- [Задания]:
a: Переведите на английский язык предложение из текста о травме свидетеля: «Могут возникать физические нарушения — например, болевые синдромы».
b: Какова главная цель терапии, по тексту о травме свидетеля?
c: Продолжите текст о травме свидетеля после его последнего предложения.

- [Извлечённый текст]:
***

Иногда у детей с травмой свидетеля развиваются тревожные или депрессивные расстройства. Могут возникать физические нарушения — например, болевые синдромы. В таком случае имеет смысл получить консультацию психиатра: ребенок может нуждаться в медикаментозной поддержке.
Методы помощи взрослым, которые были свидетелями насилия в детстве, идентичны. Главная цель терапии — вернуть человеку чувство безопасности, ослабить влияние негативных воспоминаний и научить его справляться с эмоциями. Еще взрослому с травмой свидетеля полезно посещать группы поддержки: в безопасной среде ему будет легче научиться выстраивать здоровые отношения с другими.

***

- [Исходные материалы]:
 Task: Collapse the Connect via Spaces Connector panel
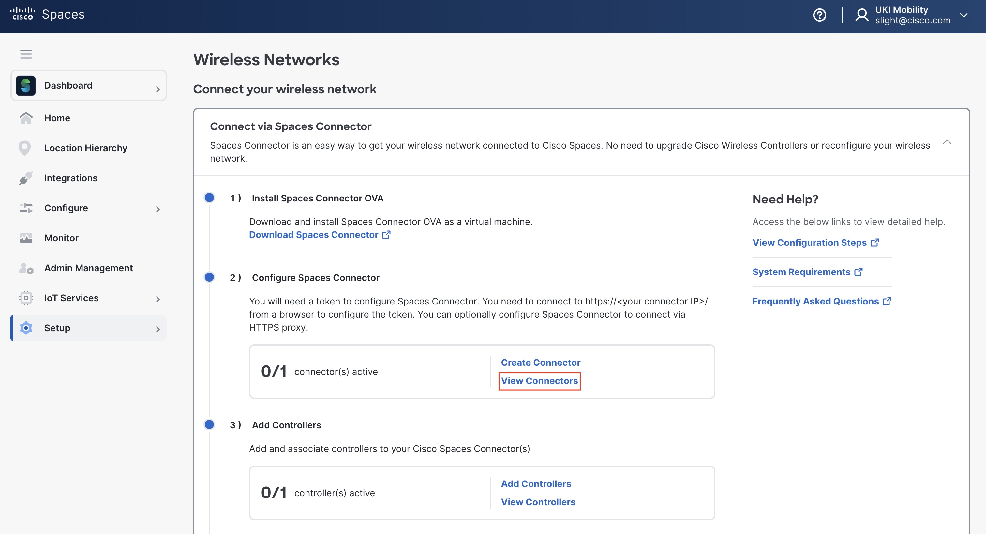[x=947, y=142]
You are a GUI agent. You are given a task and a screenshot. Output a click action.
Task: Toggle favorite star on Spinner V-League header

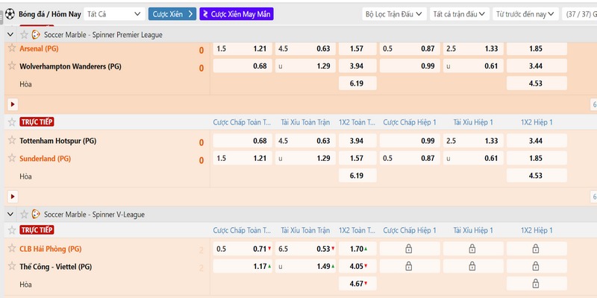pyautogui.click(x=24, y=214)
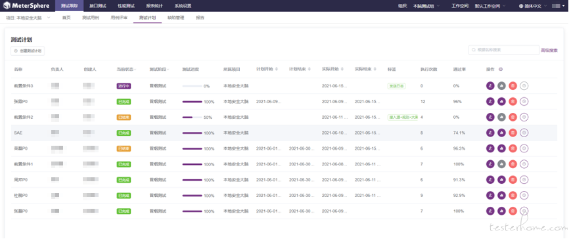
Task: Delete the SAE test plan
Action: (x=512, y=133)
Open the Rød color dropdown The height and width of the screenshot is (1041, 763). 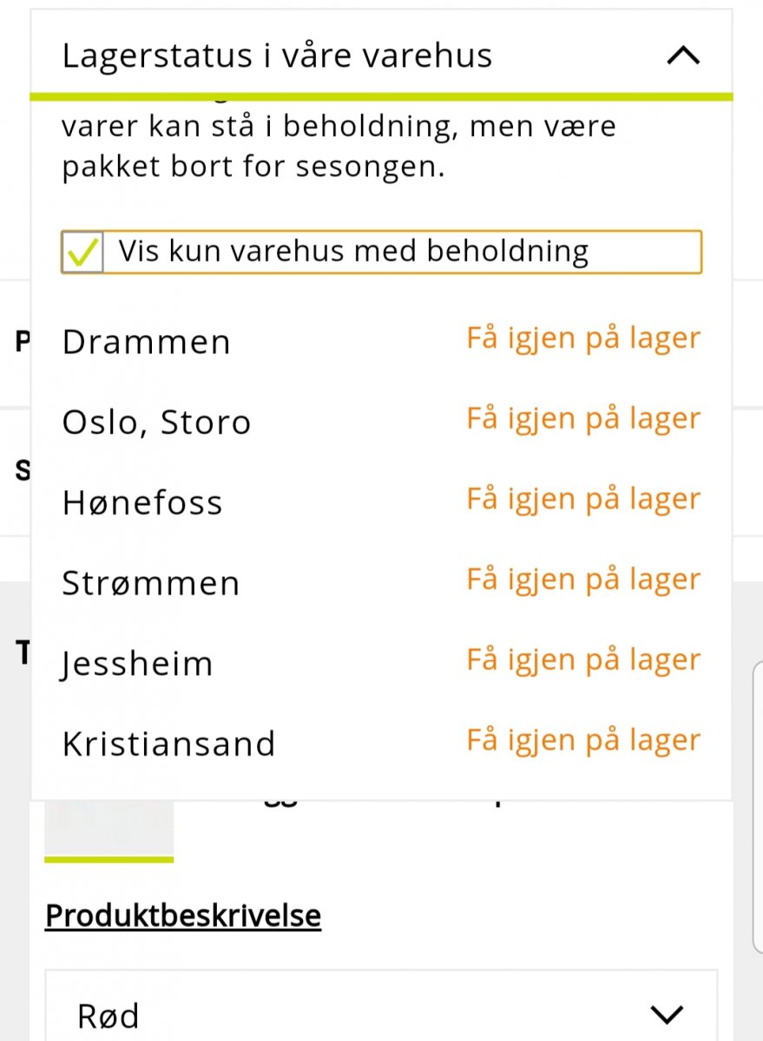(380, 1015)
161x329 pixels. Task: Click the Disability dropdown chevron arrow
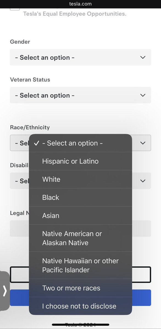143,181
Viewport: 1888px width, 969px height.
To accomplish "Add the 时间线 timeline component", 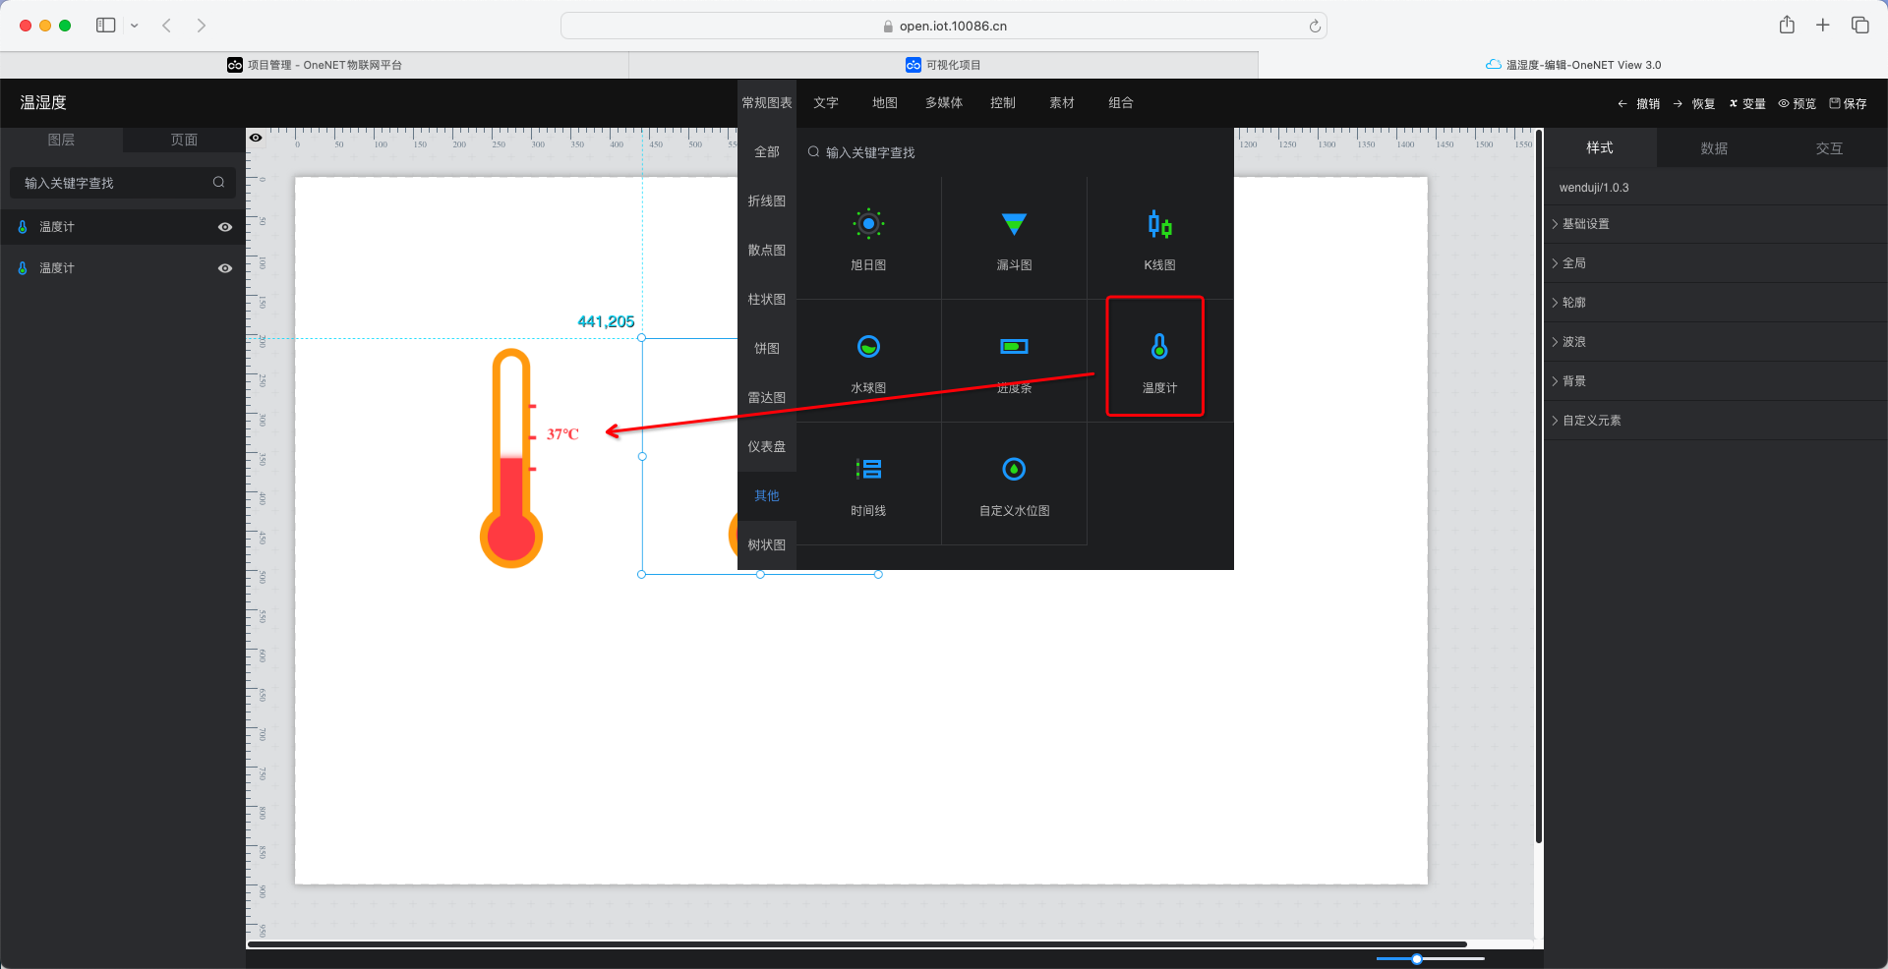I will (868, 470).
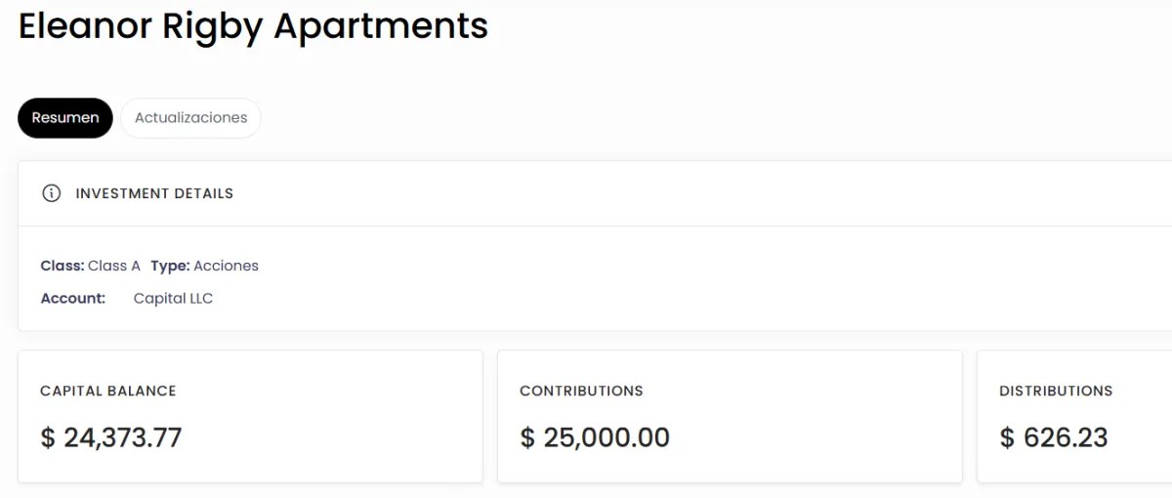Click the CONTRIBUTIONS heading

[x=581, y=391]
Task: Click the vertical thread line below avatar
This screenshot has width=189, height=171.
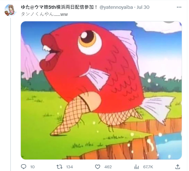Action: (x=11, y=94)
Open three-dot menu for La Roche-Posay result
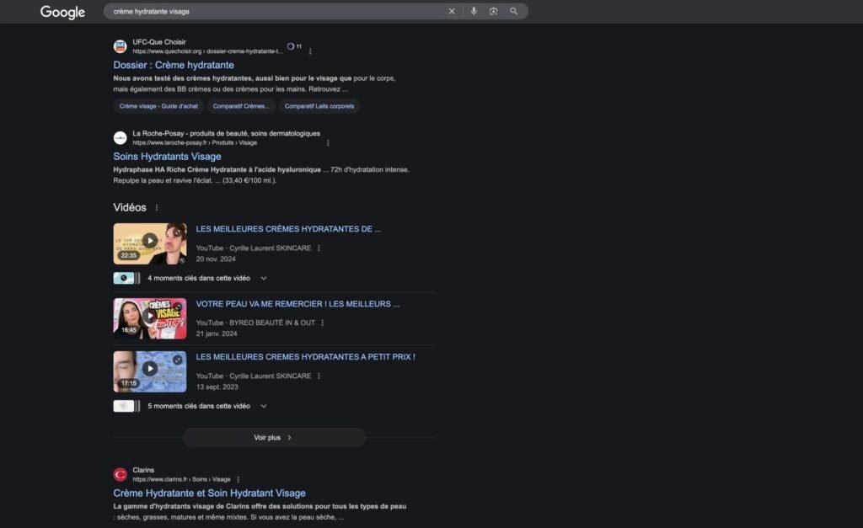The height and width of the screenshot is (528, 863). pos(328,143)
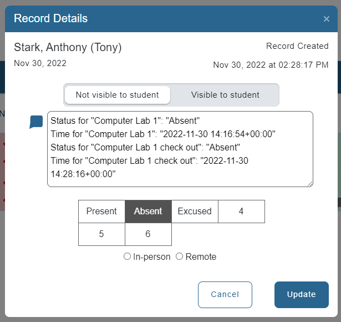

***

- [Ответы]:
a: Physical disorders may arise, for example, pain syndromes.

b: Вернуть человеку чувство безопасности, ослабить влияние негативных воспоминаний и научить его справляться с эмоциями.

c:
Что делать, если в моменте ребенка невозможно оградить от насилия
В большинстве случаев у человека, который подвергается насилию, нет возможности быстро изменить ситуацию — например, развестись с супругом-«агрессором» и перевезти ребенка в безопасное место, говорит помогающая специалистка Бабичева. Людям извне часто кажется, что они тоже не могут повлиять на происходящее. Все эти взрослые, как правило, тяжело переживают свою беспомощность. Однако ситуация небезвыходная — есть шаги, которые могут минимизировать травму и помочь ребенку вырасти здоровой личностью.
Команда проекта «Как дела, малыш?» рекомендует следующее:
— Признавать проблему. Важно говорить с ребенком о происходящем в семье. Не вдаваться в детали конфликтов и никого не обвинять, а просто объяснять ситуацию и подтверждать, что ребенок понимает все правильно. Например: «Порой люди причиняют друг другу боль. Это происходит и в нашей семье — твой папа иногда так делает. Но это не значит, что делать больно другому человеку — нормально. Я знаю, что тебе тяжело, и я прямо сейчас пытаюсь придумать, как изменить эту ситуацию».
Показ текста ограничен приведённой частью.